O som da comida barulhenta te deixa louco? Aqui está o porquê

25 ago
Postado por IBAP Cursos Categoria: Blog

Se você já teve a tentação de confrontar alguém que esmaga sua sopa em um restaurante, ou se uma pessoa respirando alto ao seu lado na sala de cinema é suficiente para fazer seu sangue ferver, então você não está sozinho: você é uma das muitas pessoas que sofrem de uma verdadeira anormalidade cerebral chamada misofonia.

A misofonia, uma desordem que significa que os sofredores têm um ódio aos sons, como comer, mastigar, respirar alto ou até mesmo o “click” de uma caneta, primeiramente foi nomeado como condição em 2001.
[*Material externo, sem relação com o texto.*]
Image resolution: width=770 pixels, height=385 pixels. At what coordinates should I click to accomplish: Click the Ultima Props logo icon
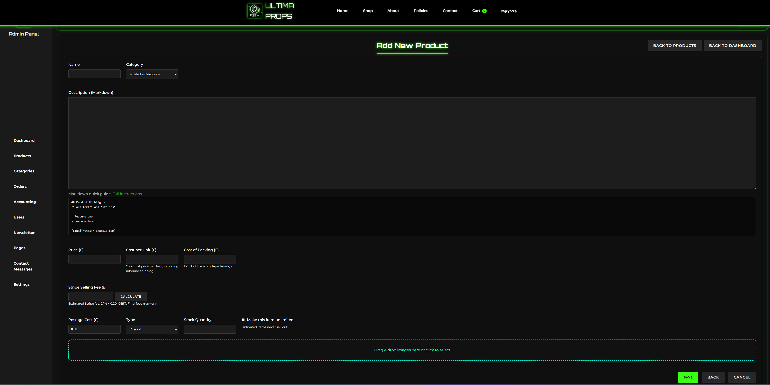254,11
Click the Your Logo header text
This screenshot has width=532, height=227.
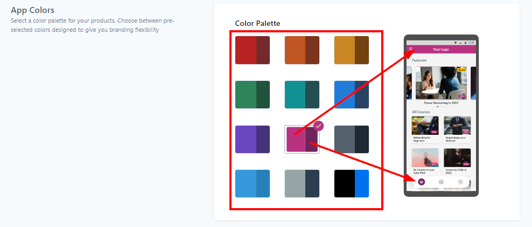coord(441,49)
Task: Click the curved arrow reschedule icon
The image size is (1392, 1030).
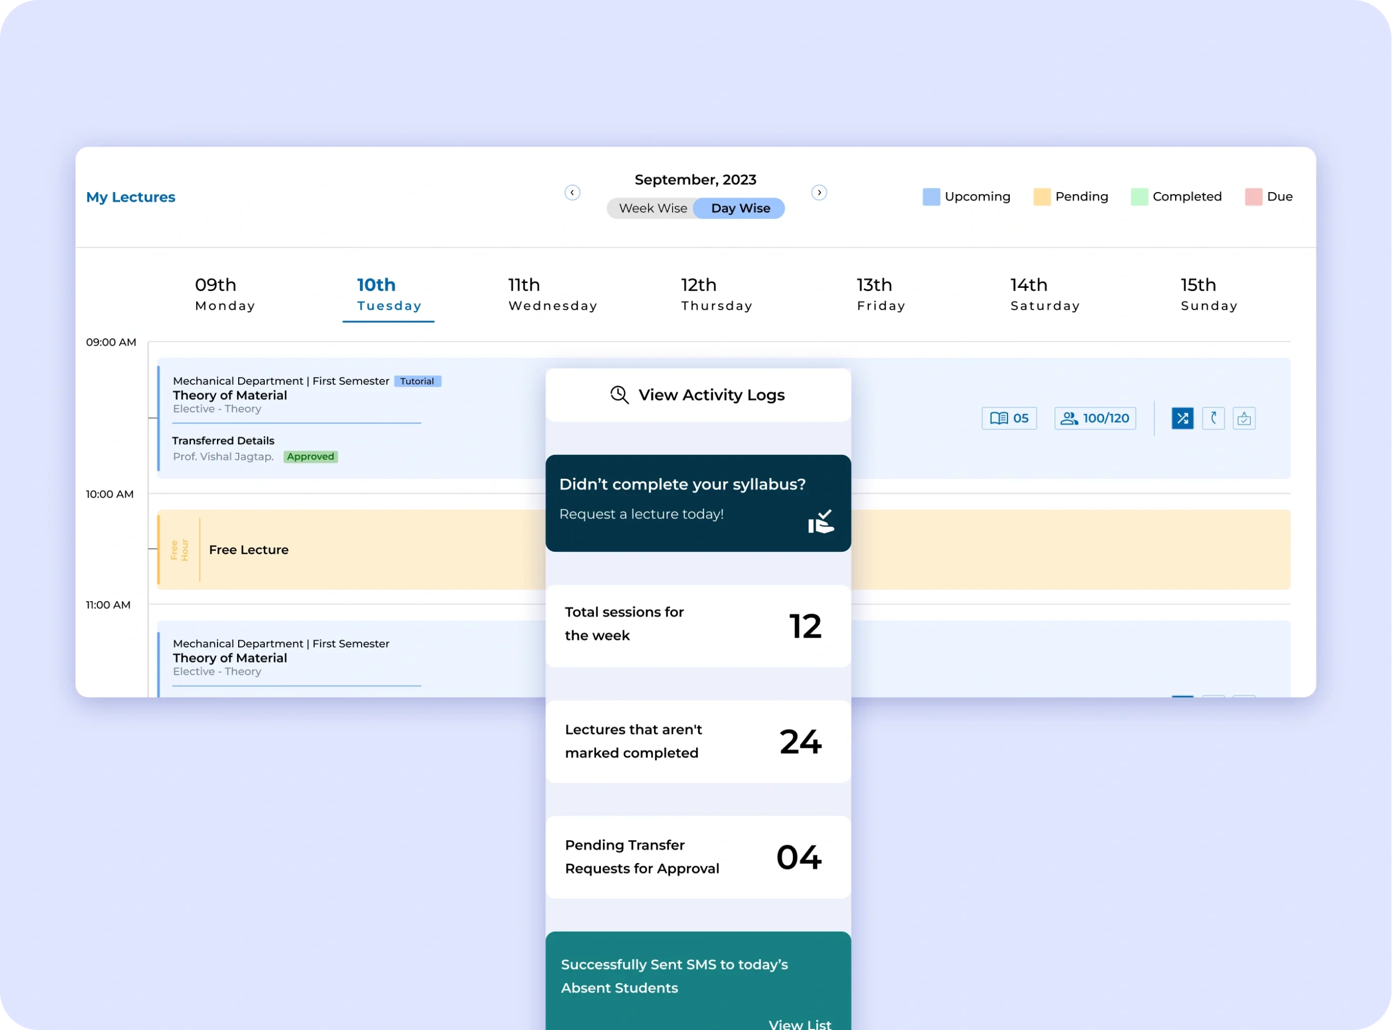Action: (x=1213, y=418)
Ao longo dos anos, os cientistas ficaram céticos sobre se é ou não uma doença médica genuína, mas agora uma nova pesquisa liderada por uma equipe na Universidade de Newcastle do Reino Unido provou que aqueles com misofonia têm uma diferença no lóbulo frontal do cérebro para os não-sofredores.

Em um relatório publicado na revista Current Biology, cientistas disseram que varreduras de pacientes com misofobia encontraram mudanças na atividade cerebral quando um som de “gatilho” foi ouvido. As imagens do cérebro revelaram que as pessoas com a condição apresentam uma anormalidade em seu mecanismo de controle emocional, o que faz com que seus cérebros adquiram uma sobrecarga ao ouvir sons de gatilho. Os pesquisadores também descobriram que os sons desencadeantes poderiam evocar uma resposta fisiológica aumentada, com aumento da freqüência cardíaca e transpiração.

Para o estudo, a equipe usou uma ressonância magnética para medir a atividade cerebral de pessoas com e sem misofonia enquanto ouviam uma série de sons. Os sons foram categorizados em sons neutros (chuva, café ocupado, fervura de água), sons desagradáveis ​​(um bebê chorando, uma pessoa gritando) e sons de gatilho (os sons de respirar ou comer). Quando apresentadas com sons de gatilho, aqueles com misofonia apresentaram resultados diferentes para aqueles sem a condição.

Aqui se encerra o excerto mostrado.